While the ambient N 2 reduction to ammonia (NH 3 ) using H 2 O as hydrogen source (2N 2 +6H 2 O=4NH 3 +3O 2 ) is known as a promising alternative to the Haber-Bosch process, the high bond energy of N≡N bond leads to the extremely low NH 3 yield. Herein, we report a highly efficient catalytic system for ammonia synthesis using the low-temperature dielectric barrier discharge plasma to activate inert N 2 molecules into the excited nitrogen species, which can efficiently react with the confined and concentrated H 2 O molecules in porous metal-organic framework (MOF) reactors with V 3+ , Cr 3+ , Mn 3+ , Fe 3+ , Co 2+ , Ni 2+ and Cu 2+ ions.
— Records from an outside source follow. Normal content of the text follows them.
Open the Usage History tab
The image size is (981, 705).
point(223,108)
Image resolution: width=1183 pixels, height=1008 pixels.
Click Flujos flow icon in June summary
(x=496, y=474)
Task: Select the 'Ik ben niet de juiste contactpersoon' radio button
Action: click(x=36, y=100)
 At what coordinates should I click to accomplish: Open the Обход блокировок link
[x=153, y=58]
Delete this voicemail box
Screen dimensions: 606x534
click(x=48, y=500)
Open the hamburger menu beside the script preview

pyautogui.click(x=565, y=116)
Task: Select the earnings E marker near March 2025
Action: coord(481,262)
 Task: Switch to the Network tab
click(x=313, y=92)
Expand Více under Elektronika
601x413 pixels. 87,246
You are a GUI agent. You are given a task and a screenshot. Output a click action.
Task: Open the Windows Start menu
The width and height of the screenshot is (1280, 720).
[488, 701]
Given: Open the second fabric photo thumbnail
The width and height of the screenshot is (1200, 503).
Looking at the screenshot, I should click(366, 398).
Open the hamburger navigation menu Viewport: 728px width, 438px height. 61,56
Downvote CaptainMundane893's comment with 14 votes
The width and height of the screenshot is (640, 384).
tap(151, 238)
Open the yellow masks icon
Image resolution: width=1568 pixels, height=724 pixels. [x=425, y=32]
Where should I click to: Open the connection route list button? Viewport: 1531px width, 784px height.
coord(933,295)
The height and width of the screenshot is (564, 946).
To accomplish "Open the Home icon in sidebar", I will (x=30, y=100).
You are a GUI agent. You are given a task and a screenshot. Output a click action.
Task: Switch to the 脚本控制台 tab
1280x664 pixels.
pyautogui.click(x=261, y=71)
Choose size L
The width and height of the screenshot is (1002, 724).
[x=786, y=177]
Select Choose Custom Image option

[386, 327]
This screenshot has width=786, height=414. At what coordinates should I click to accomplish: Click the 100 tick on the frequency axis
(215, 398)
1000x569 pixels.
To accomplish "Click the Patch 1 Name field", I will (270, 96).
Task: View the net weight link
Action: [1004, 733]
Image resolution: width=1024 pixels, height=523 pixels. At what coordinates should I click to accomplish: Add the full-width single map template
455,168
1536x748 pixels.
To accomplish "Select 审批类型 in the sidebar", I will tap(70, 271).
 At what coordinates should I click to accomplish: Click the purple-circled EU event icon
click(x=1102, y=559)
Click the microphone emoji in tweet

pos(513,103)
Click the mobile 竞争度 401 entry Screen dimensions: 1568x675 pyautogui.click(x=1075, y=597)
Specially, the Fe-based catalyst MIL-100(Fe) causes a superhigh NH 3 yield of 22.4 mmol g -1  h -1 . The investigation of catalytic performance and systematic characterizations of MIL-100(Fe) during the plasma-driven catalytic reaction unveils that the in situ generated defective Fe-O clusters are the highly active sites and NH 3 molecules indeed form inside the MIL-100(Fe) reactor. The theoretical calculation reveals that the porous MOF catalysts have different adsorption capacity for nitrogen species on different catalytic metal sites, where the optimal MIL-100(Fe) has the lowest energy barrier for the rate-limiting *NNH formation step, significantly enhancing efficiency of nitrogen fixation.